INPUT FOR THIS TASK.
==*==

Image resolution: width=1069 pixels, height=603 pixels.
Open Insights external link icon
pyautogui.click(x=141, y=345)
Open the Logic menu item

==*==

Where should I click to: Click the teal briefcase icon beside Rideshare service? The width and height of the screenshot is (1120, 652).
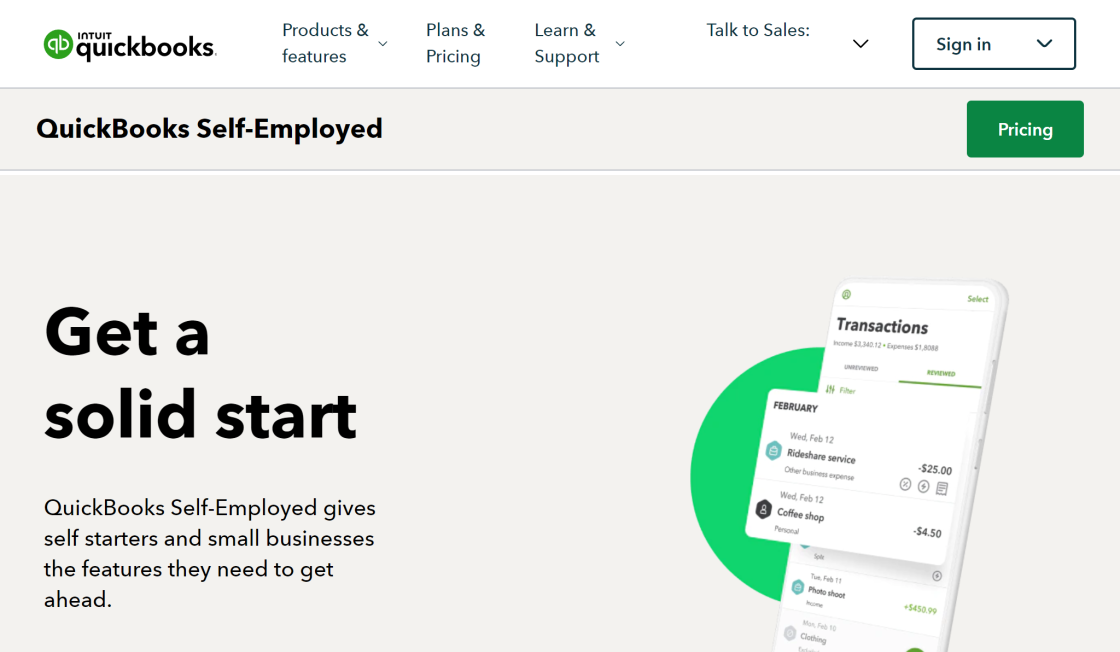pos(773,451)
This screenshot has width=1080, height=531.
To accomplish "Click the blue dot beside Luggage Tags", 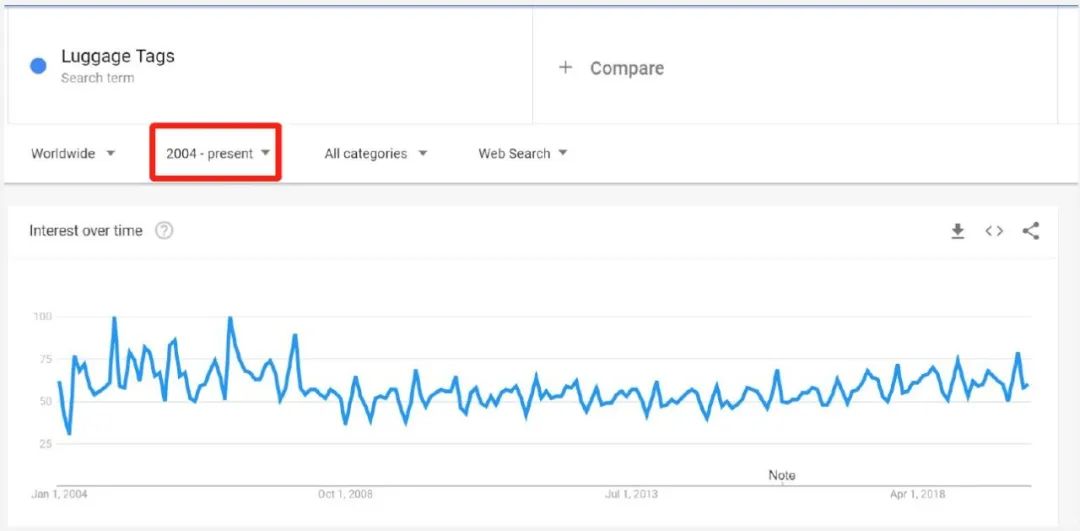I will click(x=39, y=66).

==*==

REQUIRED WORK. In the listing above, locate the line containing "Image resolution: width=1069" and the line containing "Open the Logic menu item", then transcribe both and every line between them verbatim.

SOLUTION TO THE PROBLEM.
Image resolution: width=1069 pixels, height=603 pixels.
Open Insights external link icon
pyautogui.click(x=141, y=345)
Open the Logic menu item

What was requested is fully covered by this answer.